=== YOUR ASSIGNMENT ===
The entries are to be reproduced word for word, with all images left out.

(RECORDS TO USE)

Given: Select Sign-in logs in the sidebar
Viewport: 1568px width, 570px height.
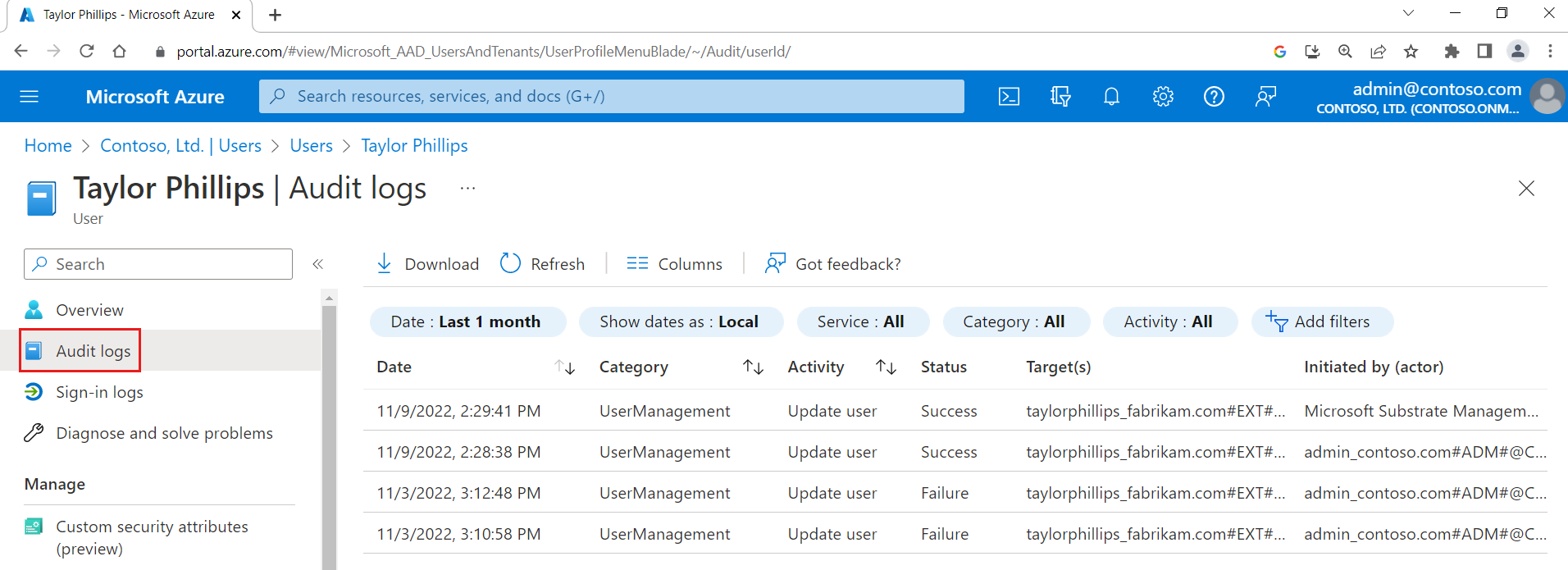Looking at the screenshot, I should (x=99, y=392).
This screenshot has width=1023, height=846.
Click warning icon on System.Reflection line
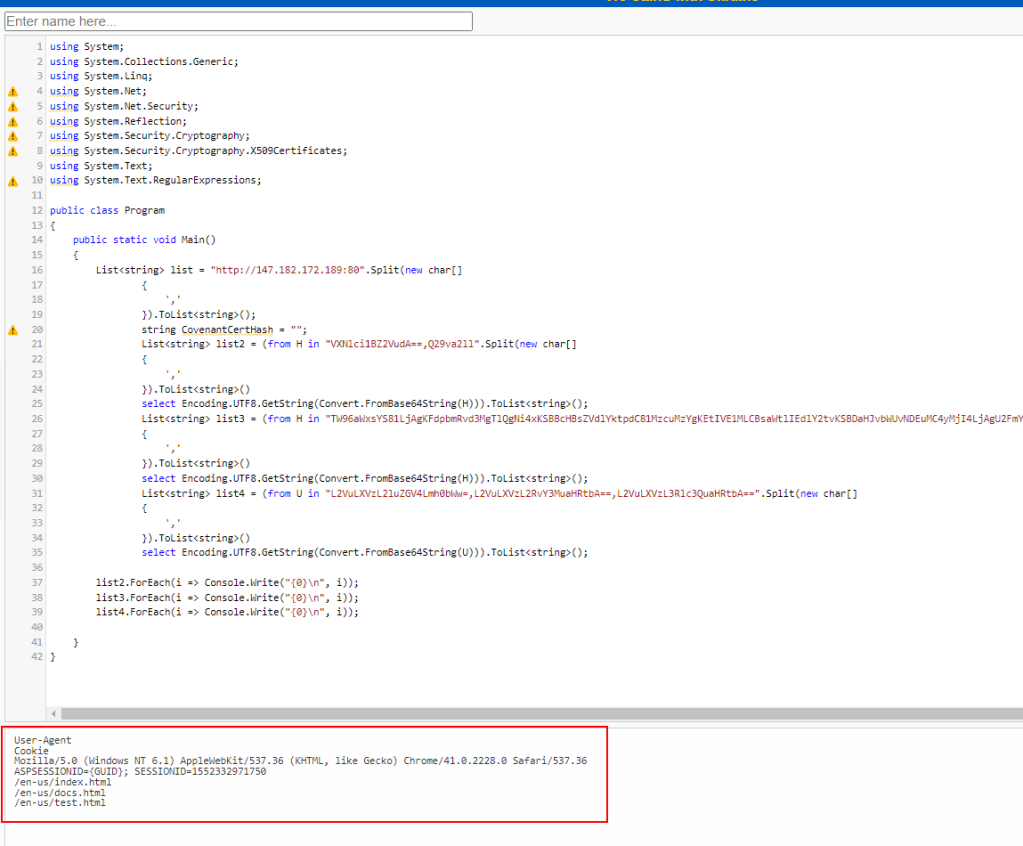coord(13,121)
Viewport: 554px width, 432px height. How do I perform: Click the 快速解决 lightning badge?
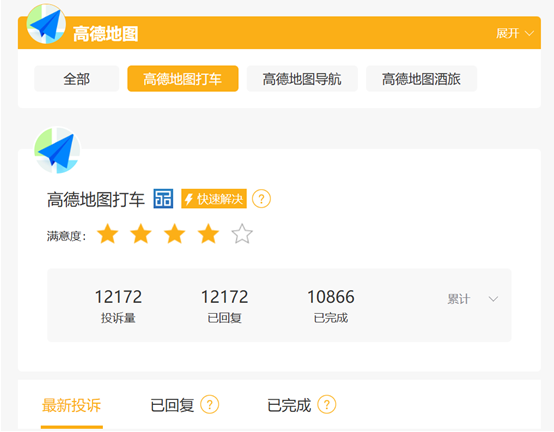click(214, 199)
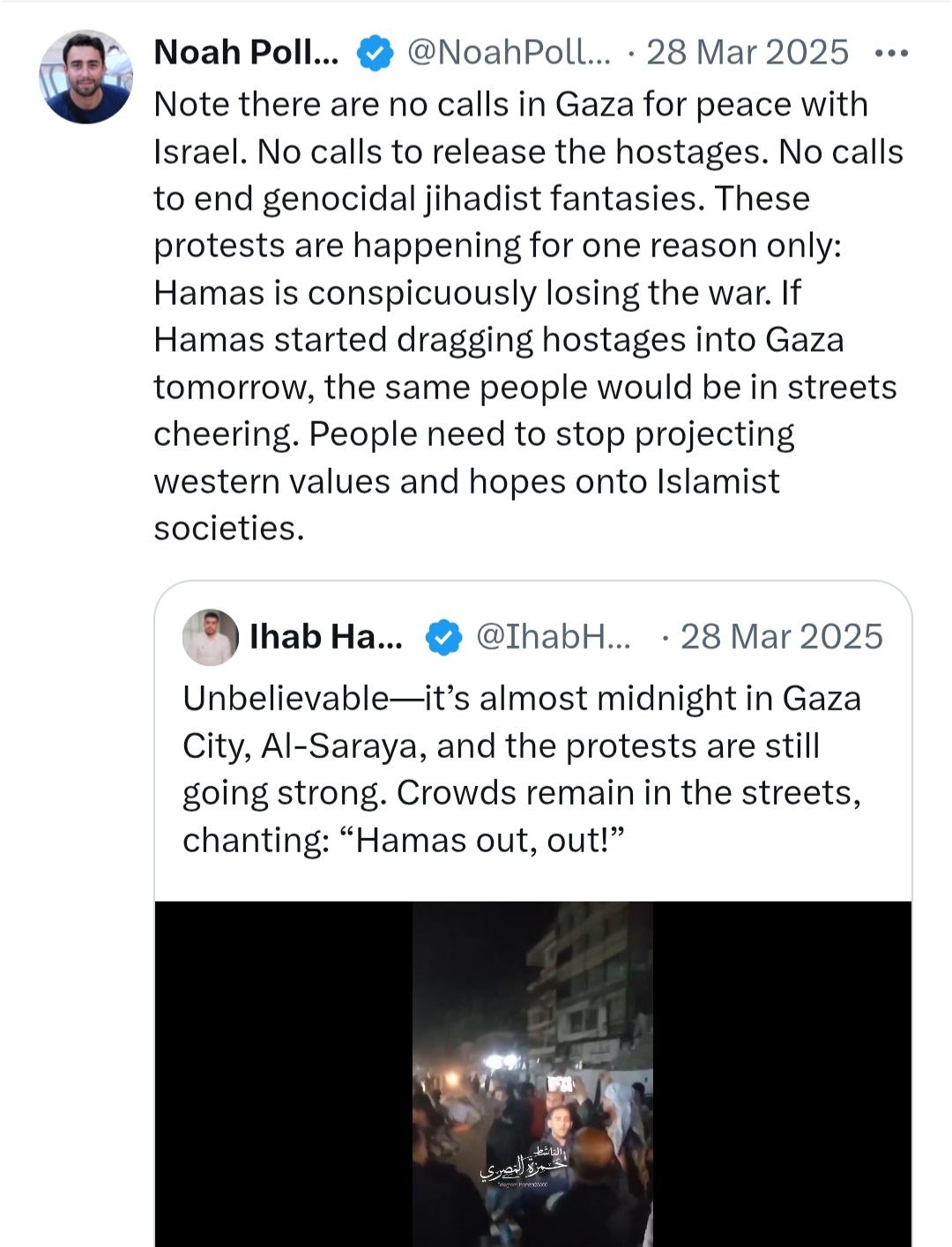Play the quoted protest video
The image size is (952, 1247).
coord(532,1073)
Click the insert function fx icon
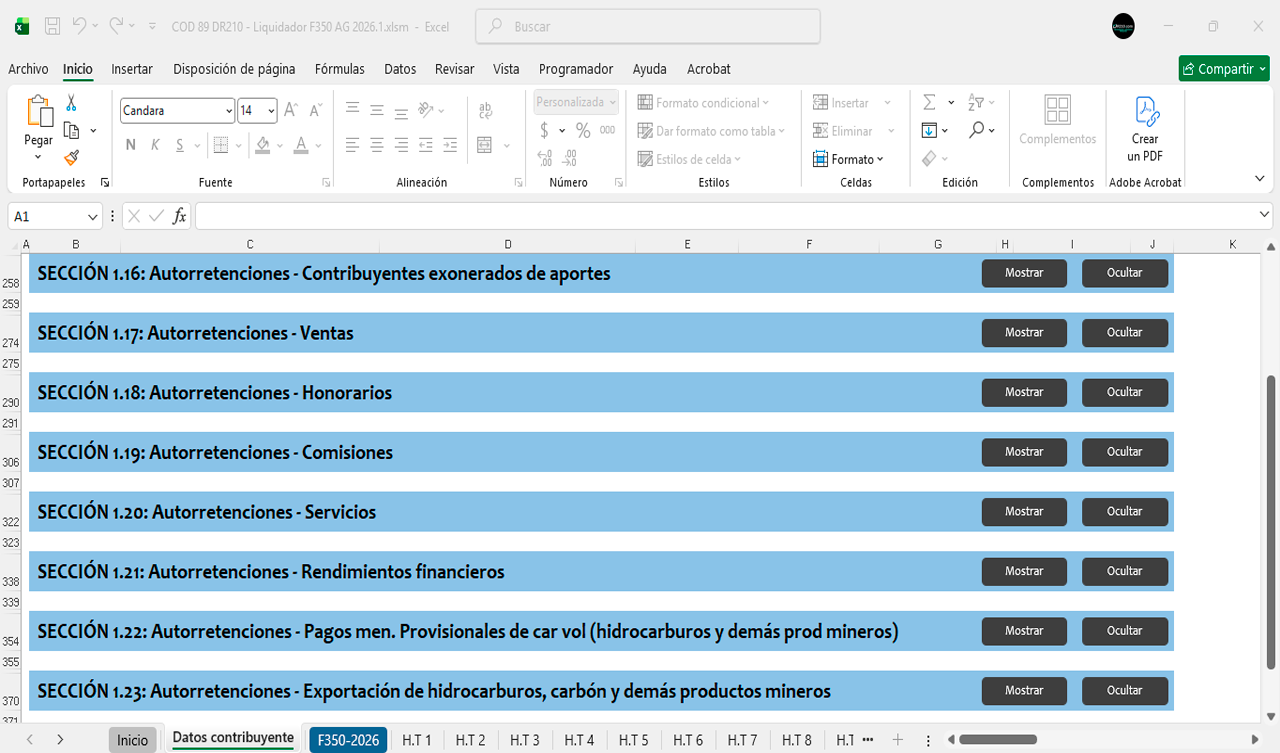1280x753 pixels. point(179,216)
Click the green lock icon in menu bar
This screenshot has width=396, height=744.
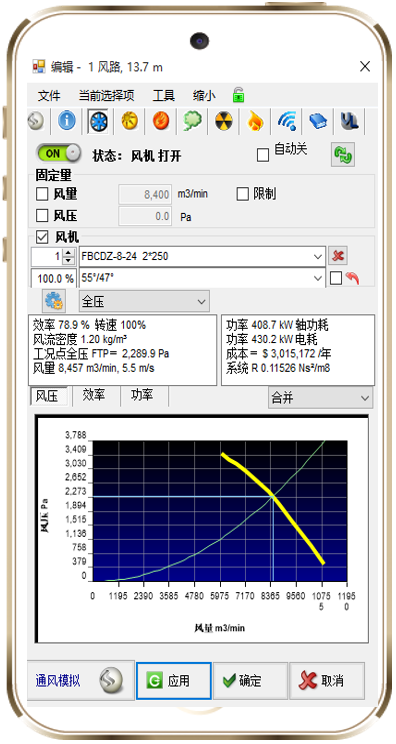point(238,95)
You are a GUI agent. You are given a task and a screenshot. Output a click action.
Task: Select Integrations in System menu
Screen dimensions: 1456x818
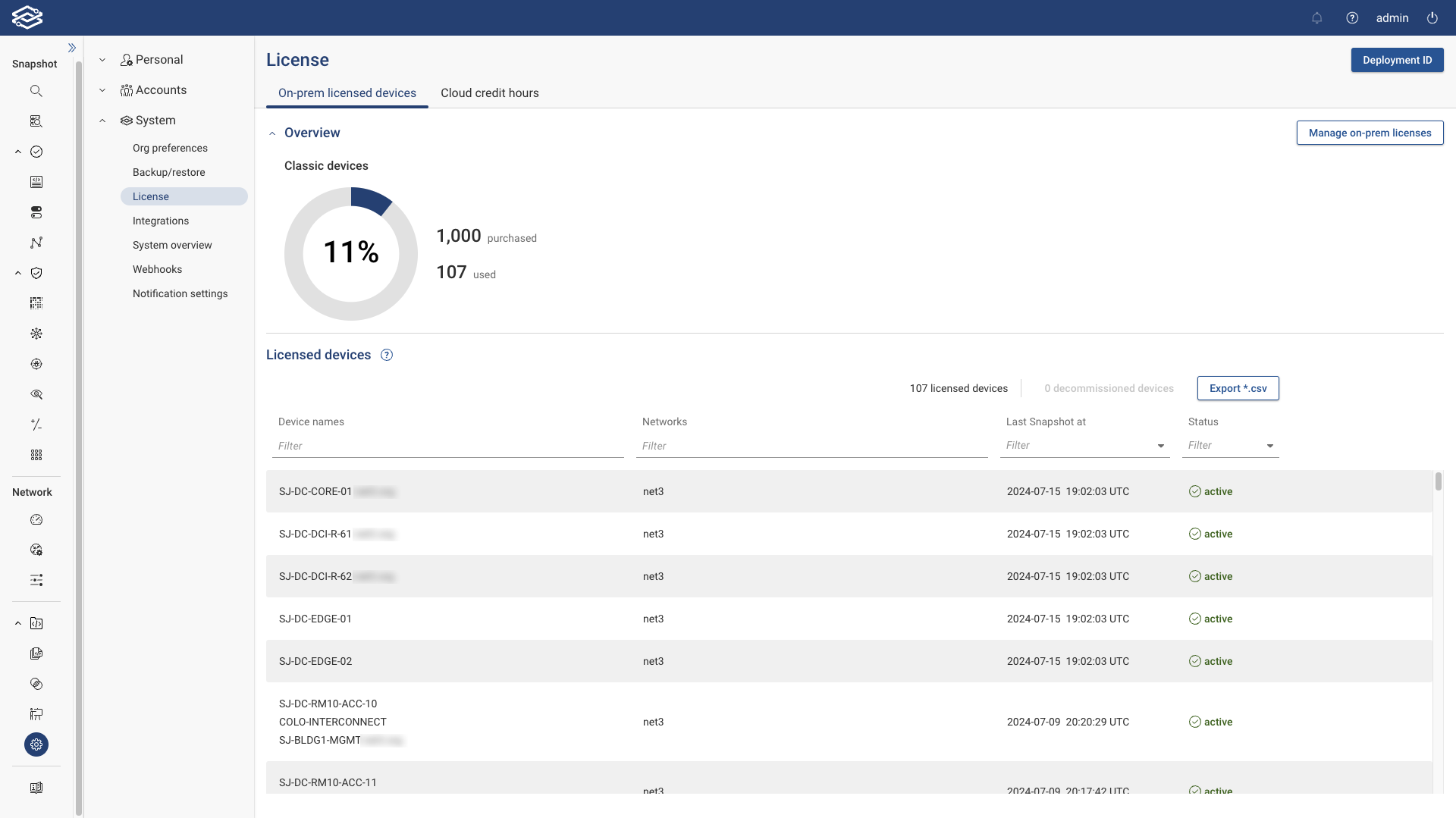[x=161, y=221]
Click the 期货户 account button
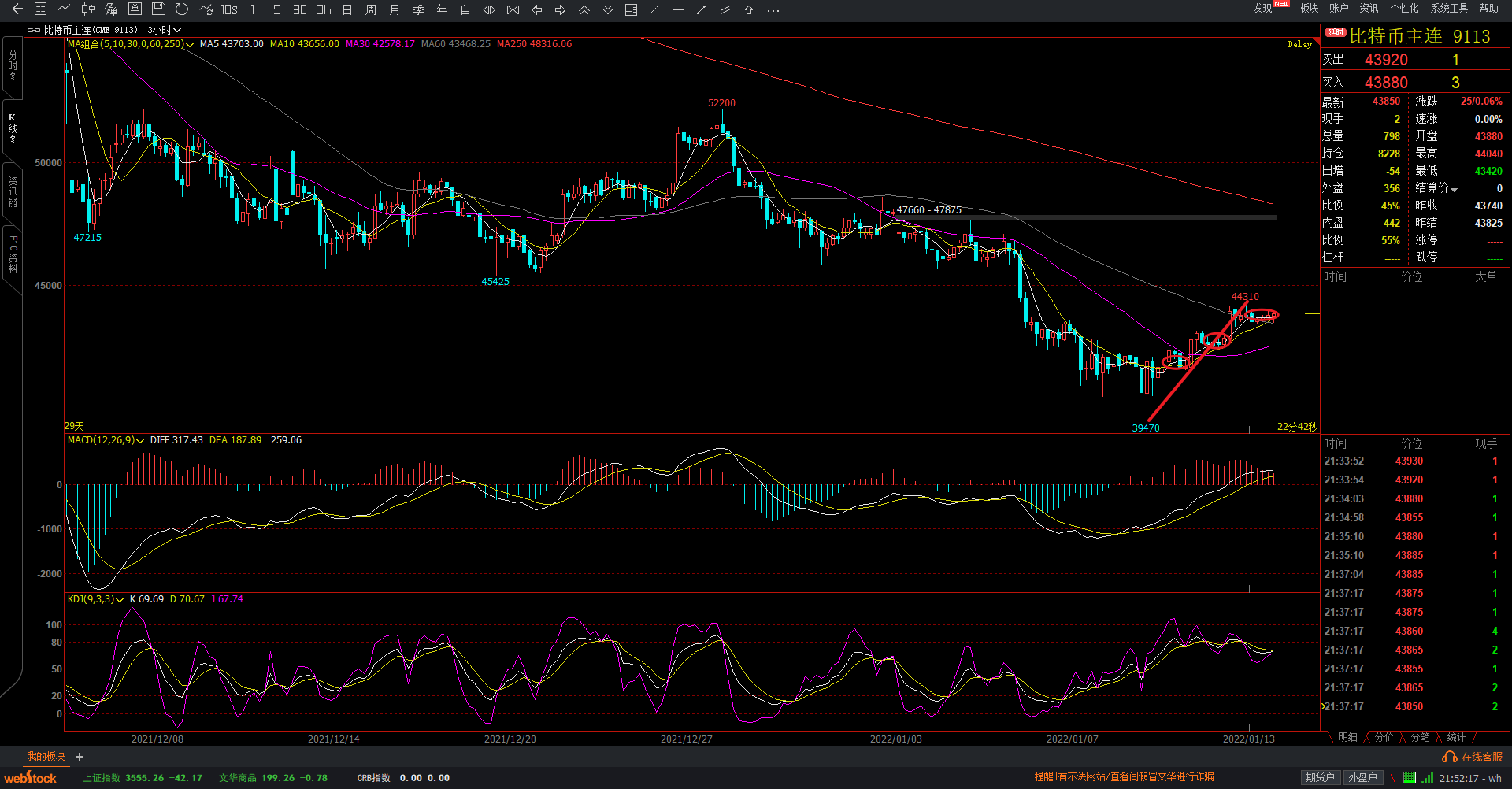Image resolution: width=1512 pixels, height=789 pixels. coord(1320,778)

(End RECORDS TO USE)

=== YOUR SOLUTION ===
Given: Select Sign-in logs in the sidebar
Viewport: 1568px width, 570px height.
Looking at the screenshot, I should (x=99, y=392).
This screenshot has width=1023, height=846.
Click warning icon on System.Reflection line
coord(13,121)
Viewport: 554px width, 432px height. How do I perform: Click the 快速解决 lightning badge?
click(214, 199)
Play the quoted protest video
The image size is (952, 1247).
coord(532,1073)
Click the insert function fx icon
1280x753 pixels. point(179,216)
Click the green lock icon in menu bar
This screenshot has width=396, height=744.
point(238,95)
You are a GUI agent. You are given a task and a screenshot. Output a click action.
Task: Select Integrations in System menu
Screen dimensions: 1456x818
[x=161, y=221]
Click the 期货户 account button
Image resolution: width=1512 pixels, height=789 pixels. coord(1320,778)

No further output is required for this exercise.